Charlene Perry, manager, The Preferred Title Group Inc. in Baltimore Md., said that business has slowed down since the adoption of the new rules. Time lines associated with getting the foreclosure process completed have been extended as a result of the rules. In addition, she said judges are taking more time reviewing the files, which is also creating a delays in the final ratification of the sales by the courts and by the auditors.

“On more than one occasion over the last 6 months or so we have seen a larger number of properties that were under contract and ready to proceed to closing suddenly put into a ‘hold’ status by the servicer or by the lender,” Perry said. “The reasons are varied but many of these ‘holds’ were placed as a result of the new rules and stricter review of the foreclosure cases and documents presented in those cases.”

Perry said that because of the new rule, her office requires that its attorney/abstractors pull the foreclosure file and copy every page of the file as part of their title search/exam. In years past, the company was able to review the docket entries and rely upon the order of ratification by the court and the auditor.

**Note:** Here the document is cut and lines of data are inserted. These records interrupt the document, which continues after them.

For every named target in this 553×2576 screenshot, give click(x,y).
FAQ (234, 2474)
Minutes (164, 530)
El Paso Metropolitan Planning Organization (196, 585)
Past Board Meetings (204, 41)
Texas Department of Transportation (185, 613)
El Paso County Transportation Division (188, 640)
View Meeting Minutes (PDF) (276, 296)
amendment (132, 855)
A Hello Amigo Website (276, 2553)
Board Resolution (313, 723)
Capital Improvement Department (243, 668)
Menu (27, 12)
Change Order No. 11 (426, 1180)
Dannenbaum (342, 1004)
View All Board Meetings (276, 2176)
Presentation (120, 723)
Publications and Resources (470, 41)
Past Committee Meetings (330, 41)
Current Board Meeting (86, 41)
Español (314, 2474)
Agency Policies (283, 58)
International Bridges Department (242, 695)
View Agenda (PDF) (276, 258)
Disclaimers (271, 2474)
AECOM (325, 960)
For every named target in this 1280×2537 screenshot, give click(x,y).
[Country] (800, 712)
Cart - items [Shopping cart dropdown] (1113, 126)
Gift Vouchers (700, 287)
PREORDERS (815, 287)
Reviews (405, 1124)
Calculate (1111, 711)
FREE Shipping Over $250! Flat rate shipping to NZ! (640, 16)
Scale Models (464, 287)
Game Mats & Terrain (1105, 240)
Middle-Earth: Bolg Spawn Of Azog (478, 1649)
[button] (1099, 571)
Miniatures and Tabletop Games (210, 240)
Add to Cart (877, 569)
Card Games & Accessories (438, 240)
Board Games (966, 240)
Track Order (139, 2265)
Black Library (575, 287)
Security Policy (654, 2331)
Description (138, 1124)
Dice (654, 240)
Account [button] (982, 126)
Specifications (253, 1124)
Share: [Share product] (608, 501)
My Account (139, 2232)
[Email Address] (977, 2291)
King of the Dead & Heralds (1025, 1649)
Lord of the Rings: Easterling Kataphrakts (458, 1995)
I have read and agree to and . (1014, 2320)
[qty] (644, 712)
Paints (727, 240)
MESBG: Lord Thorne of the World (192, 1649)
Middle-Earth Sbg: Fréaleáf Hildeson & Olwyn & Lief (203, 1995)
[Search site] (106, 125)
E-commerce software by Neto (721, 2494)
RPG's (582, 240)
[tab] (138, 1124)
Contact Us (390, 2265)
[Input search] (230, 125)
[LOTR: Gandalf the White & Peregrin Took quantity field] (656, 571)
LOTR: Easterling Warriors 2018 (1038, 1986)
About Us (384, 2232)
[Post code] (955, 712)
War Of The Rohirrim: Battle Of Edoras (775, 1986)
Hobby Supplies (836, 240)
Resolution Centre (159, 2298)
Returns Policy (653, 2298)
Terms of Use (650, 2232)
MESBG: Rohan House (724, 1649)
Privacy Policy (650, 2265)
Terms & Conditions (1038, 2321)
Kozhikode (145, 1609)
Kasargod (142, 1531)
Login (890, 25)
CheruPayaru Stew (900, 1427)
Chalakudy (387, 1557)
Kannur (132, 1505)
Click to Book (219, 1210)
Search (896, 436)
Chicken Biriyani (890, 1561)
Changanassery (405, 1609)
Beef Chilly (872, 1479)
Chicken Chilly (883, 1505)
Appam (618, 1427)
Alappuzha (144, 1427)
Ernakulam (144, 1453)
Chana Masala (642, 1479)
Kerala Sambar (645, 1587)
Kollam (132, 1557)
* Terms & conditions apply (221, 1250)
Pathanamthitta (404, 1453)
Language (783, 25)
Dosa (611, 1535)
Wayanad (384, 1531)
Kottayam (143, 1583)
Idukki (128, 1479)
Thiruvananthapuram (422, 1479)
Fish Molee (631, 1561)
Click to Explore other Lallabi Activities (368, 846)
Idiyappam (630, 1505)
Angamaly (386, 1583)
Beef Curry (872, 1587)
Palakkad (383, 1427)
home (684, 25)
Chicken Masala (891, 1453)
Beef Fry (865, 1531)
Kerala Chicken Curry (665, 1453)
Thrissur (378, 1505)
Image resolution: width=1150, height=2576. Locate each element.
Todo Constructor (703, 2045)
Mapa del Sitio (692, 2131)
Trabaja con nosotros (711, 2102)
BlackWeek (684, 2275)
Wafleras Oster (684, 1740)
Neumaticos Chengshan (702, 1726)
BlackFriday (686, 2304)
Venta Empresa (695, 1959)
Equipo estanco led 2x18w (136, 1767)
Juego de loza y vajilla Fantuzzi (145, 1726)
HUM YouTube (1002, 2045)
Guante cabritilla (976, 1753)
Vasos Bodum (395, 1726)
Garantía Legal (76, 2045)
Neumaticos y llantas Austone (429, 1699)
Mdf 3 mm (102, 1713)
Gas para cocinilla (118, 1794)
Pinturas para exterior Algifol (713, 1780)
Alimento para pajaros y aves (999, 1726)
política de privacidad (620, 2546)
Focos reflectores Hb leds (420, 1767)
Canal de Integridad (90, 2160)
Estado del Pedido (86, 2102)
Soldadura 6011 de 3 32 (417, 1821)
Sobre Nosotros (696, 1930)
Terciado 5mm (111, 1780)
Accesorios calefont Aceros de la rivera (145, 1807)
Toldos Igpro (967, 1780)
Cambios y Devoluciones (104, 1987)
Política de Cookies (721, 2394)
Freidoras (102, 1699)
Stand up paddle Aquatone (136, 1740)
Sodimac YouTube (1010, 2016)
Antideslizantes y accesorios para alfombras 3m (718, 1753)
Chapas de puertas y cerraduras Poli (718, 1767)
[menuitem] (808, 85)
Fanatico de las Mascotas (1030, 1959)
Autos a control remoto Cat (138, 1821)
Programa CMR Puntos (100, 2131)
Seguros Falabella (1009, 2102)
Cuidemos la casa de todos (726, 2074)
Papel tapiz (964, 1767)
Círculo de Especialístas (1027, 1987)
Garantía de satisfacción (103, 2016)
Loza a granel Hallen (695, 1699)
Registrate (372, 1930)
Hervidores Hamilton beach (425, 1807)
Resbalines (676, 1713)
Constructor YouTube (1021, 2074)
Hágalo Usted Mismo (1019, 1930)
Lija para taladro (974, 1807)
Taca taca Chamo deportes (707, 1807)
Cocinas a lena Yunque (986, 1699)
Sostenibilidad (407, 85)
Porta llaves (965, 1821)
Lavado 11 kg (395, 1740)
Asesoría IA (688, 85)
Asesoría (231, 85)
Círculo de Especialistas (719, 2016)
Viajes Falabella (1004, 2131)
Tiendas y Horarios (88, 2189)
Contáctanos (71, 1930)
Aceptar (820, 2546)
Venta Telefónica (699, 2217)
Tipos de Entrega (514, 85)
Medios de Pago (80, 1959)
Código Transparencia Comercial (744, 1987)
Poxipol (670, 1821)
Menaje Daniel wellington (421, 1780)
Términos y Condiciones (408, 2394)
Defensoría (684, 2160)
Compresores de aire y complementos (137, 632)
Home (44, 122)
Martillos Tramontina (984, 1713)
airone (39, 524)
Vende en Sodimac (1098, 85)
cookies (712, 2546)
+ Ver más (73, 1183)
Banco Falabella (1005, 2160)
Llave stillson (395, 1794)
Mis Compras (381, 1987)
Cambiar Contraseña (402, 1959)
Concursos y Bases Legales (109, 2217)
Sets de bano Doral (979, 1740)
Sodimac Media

Her company also requests that the foreclosure attorney provides it with copies of proof of notices to all parties, not relying on the blanket notice affidavit filed in many foreclosure files, but instead insuring that all necessary parties have been notified of the foreclosure action.

“Every document has to be reviewed and if we find such things as corrective affidavits in the foreclosure file, that case needs to then be examined by underwriting counsel and specific approval for issuance of the title policy must be given,” Perry said.

She also said that signatures are being reviewed more carefully, “not for purposes of determining their authenticity, keeping in mind that title agents are not handwriting experts, but to cross check the names with those we know of that have admitted to robo-signing.” If a known robo-signer has executed any of the documents, they too must be approved by underwriting counsel, Perry noted.

“Prior to the current crisis in the foreclosure arena there was a different level of comfort for those of us writing policies on properties being conveyed out of foreclosure,” Perry concluded. “The general thinking was that the foreclosure ‘scrubbed’ many issues away. Now though with the allegations of fraud, robo-signing, forged deeds etc., we find a different level of review of all files that have been foreclosed upon and different issues that need to be addressed. The problems associated with a faulty foreclosure are felt by all title agents in Maryland and nationwide. With the vast number of foreclosures that have been completed in Maryland even those agents who don’t specialize in transferring property out of foreclosure will see more and more files where there has been a recent foreclosure. It is important that we all stay abreast of the issues surrounding foreclosures in our home state as well as nationwide.”